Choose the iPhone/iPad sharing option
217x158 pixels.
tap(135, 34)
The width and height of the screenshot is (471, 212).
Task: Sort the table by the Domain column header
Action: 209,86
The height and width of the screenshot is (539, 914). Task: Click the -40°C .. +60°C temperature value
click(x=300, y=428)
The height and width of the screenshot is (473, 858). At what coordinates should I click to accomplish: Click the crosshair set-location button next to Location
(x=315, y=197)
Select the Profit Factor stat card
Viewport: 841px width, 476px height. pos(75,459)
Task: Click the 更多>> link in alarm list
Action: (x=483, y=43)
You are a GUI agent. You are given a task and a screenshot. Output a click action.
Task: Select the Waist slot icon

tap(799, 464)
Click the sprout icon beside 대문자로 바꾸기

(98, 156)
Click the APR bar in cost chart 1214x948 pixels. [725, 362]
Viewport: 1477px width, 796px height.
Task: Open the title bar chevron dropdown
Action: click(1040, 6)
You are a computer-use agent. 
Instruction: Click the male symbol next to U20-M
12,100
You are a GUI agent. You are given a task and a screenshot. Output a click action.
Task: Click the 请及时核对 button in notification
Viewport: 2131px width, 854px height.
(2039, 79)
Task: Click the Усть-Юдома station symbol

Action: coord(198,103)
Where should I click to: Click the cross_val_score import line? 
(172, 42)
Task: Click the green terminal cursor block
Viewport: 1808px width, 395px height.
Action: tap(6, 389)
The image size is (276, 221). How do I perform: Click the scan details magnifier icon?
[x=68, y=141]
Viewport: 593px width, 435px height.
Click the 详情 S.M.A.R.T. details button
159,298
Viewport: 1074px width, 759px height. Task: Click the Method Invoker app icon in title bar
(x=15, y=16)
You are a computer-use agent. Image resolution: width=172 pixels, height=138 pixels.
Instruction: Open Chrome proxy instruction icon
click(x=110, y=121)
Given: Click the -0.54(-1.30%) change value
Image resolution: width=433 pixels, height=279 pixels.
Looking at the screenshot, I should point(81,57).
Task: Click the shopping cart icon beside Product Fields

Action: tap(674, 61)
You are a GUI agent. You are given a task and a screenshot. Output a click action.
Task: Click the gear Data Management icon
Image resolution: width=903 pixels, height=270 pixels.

> _WORK REQUIRED_: Print from the line containing "Task: Click the Усть-Юдома station symbol" to the last line above, exactly as written.

> _RESPONSE TO THIS TASK_:
Task: Click the Усть-Юдома station symbol

Action: coord(198,103)
Where should I click to: Click the cross_val_score import line? 
(172, 42)
Task: Click the green terminal cursor block
Viewport: 1808px width, 395px height.
Action: tap(6, 389)
The image size is (276, 221). How do I perform: Click the scan details magnifier icon?
[x=68, y=141]
Viewport: 593px width, 435px height.
Click the 详情 S.M.A.R.T. details button
159,298
Viewport: 1074px width, 759px height. Task: Click the Method Invoker app icon in title bar
(x=15, y=16)
You are a computer-use agent. Image resolution: width=172 pixels, height=138 pixels.
Instruction: Open Chrome proxy instruction icon
click(x=110, y=121)
Given: Click the -0.54(-1.30%) change value
Image resolution: width=433 pixels, height=279 pixels.
Looking at the screenshot, I should point(81,57).
Task: Click the shopping cart icon beside Product Fields

Action: tap(674, 61)
You are a GUI agent. You are given a task and a screenshot. Output a click action.
Task: Click the gear Data Management icon
Image resolution: width=903 pixels, height=270 pixels.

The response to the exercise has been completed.